What to work on »
Go to the line containing "Where should I" below; retype it and all following lines exactly, and leave out the pictures.
##### Dataset entries
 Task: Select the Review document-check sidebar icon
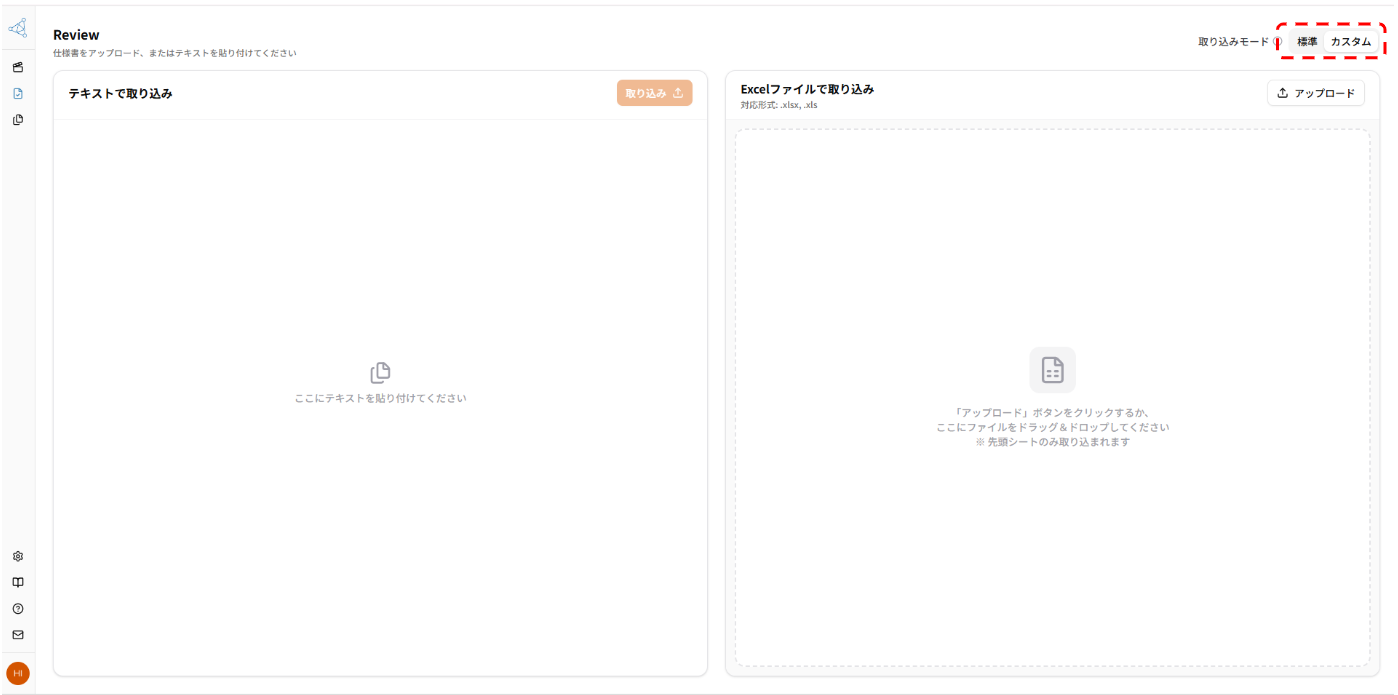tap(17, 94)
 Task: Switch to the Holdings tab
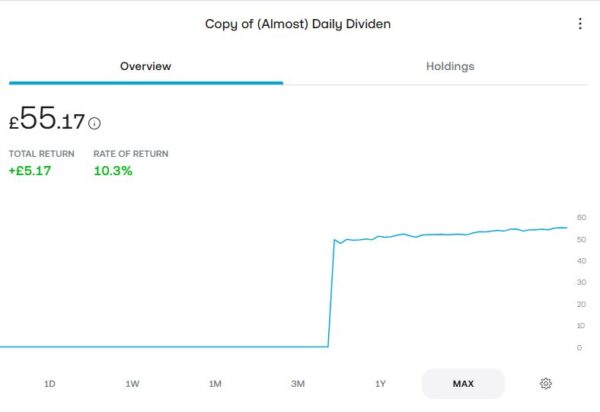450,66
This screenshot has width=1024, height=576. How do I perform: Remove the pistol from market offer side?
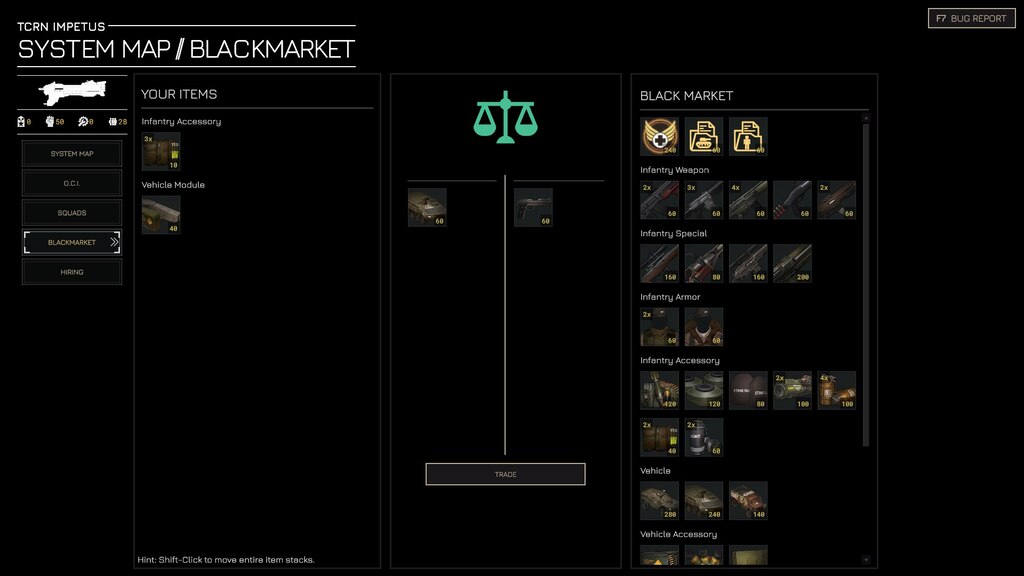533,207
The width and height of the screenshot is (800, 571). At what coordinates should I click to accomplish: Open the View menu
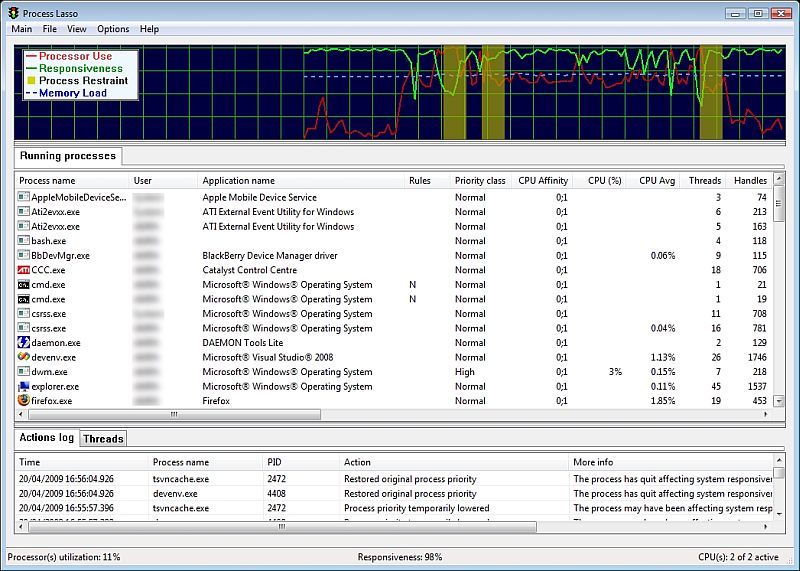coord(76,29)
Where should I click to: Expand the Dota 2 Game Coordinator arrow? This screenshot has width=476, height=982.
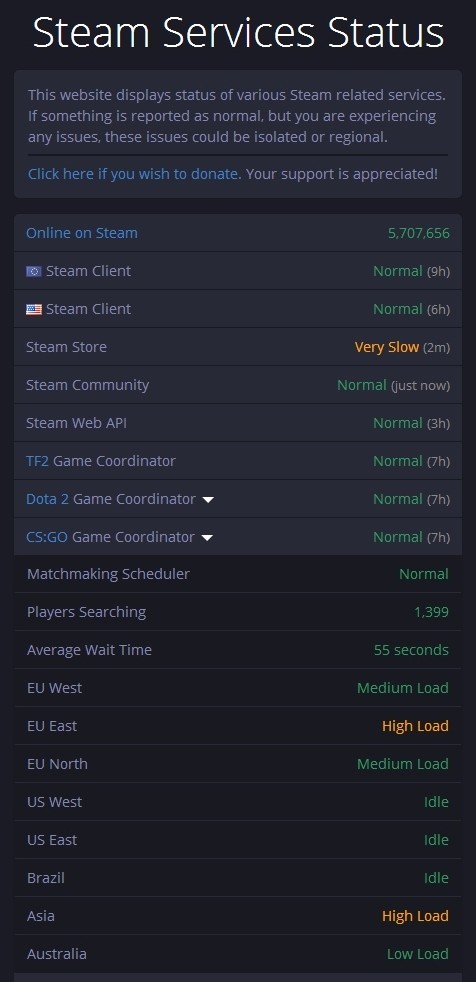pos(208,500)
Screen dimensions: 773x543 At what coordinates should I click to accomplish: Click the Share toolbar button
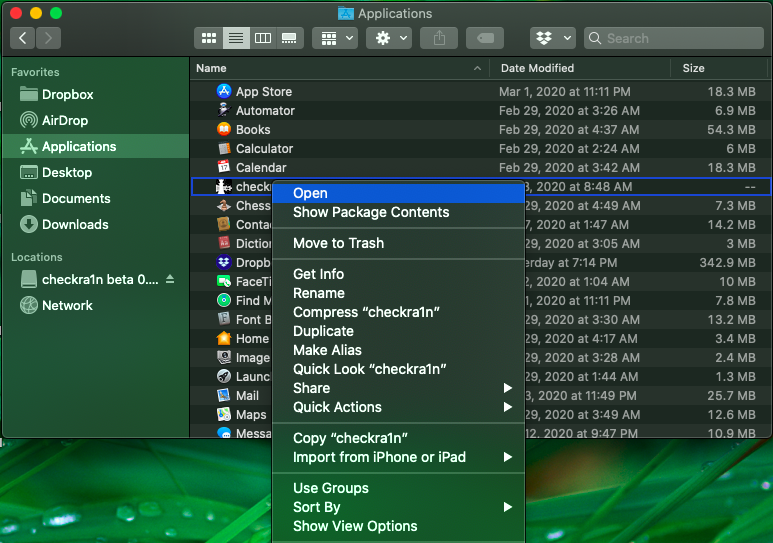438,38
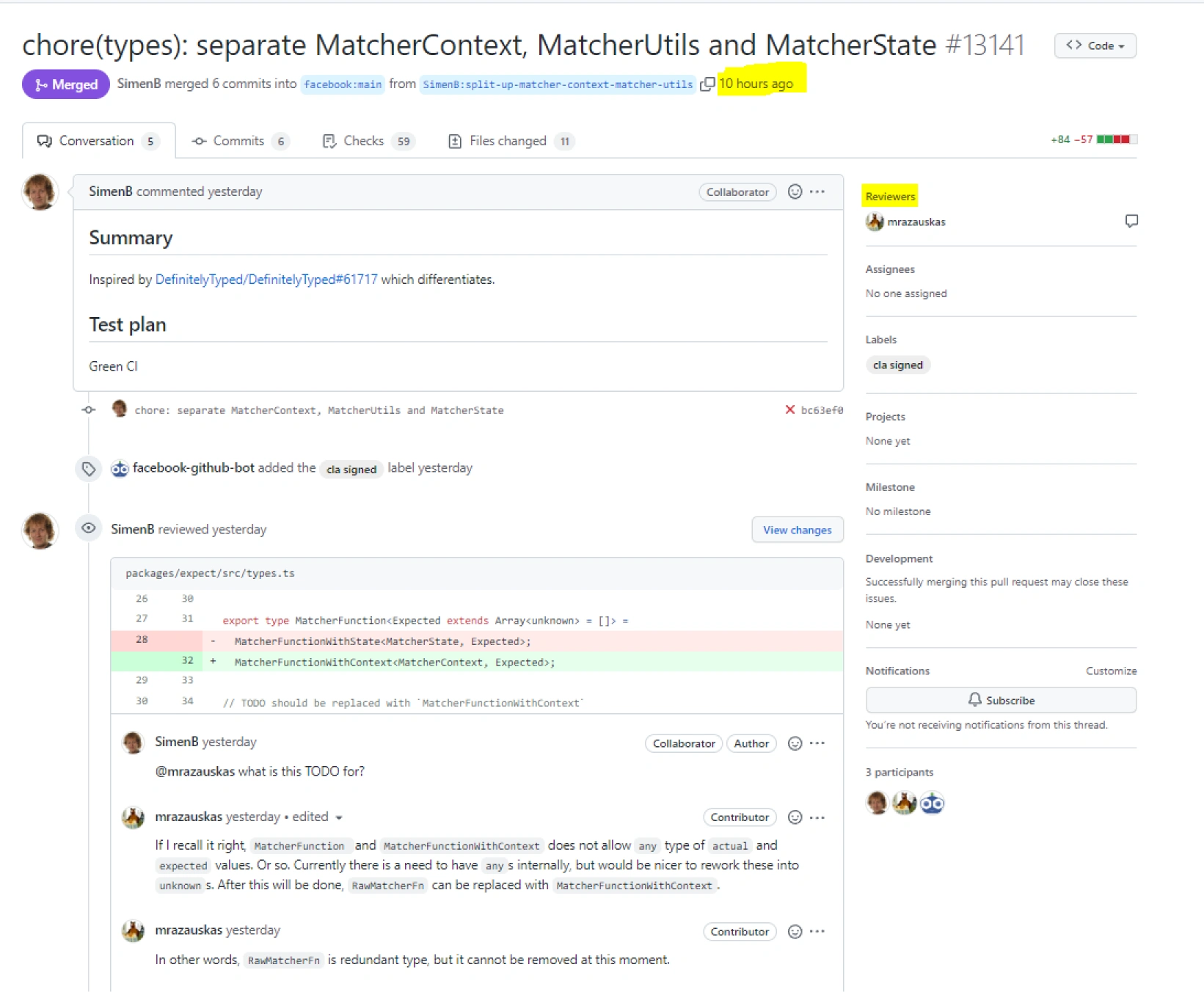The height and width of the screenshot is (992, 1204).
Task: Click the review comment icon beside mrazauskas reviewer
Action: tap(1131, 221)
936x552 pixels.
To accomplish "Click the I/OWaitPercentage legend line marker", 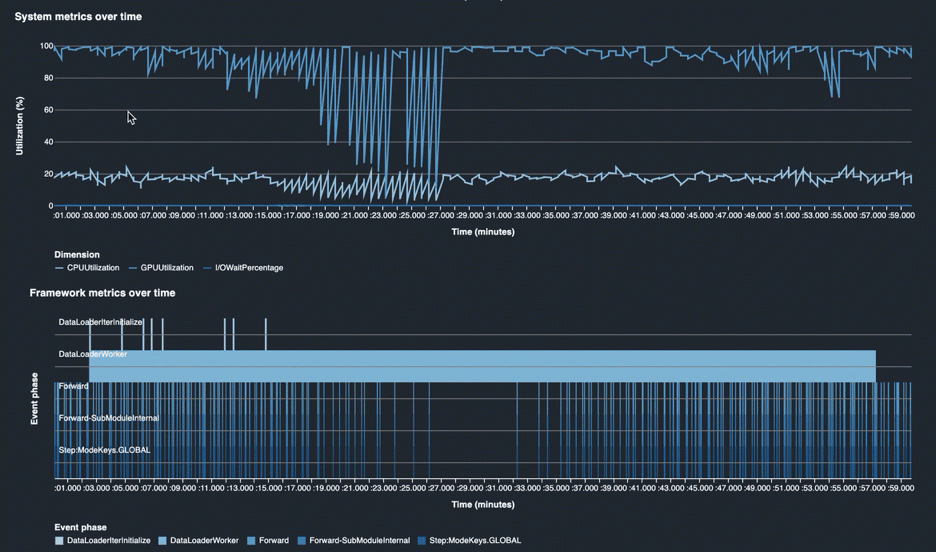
##########
Solved exercise »
Where should I click to: Expand the Dota 2 Game Coordinator arrow? This screenshot has width=476, height=982.
pos(208,500)
Screen dimensions: 773x543 At what coordinates should I click to accomplish: Click the Share toolbar button
438,38
The height and width of the screenshot is (992, 1204).
Task: Click the review comment icon beside mrazauskas reviewer
Action: tap(1131, 221)
936x552 pixels.
To accomplish "Click the I/OWaitPercentage legend line marker", 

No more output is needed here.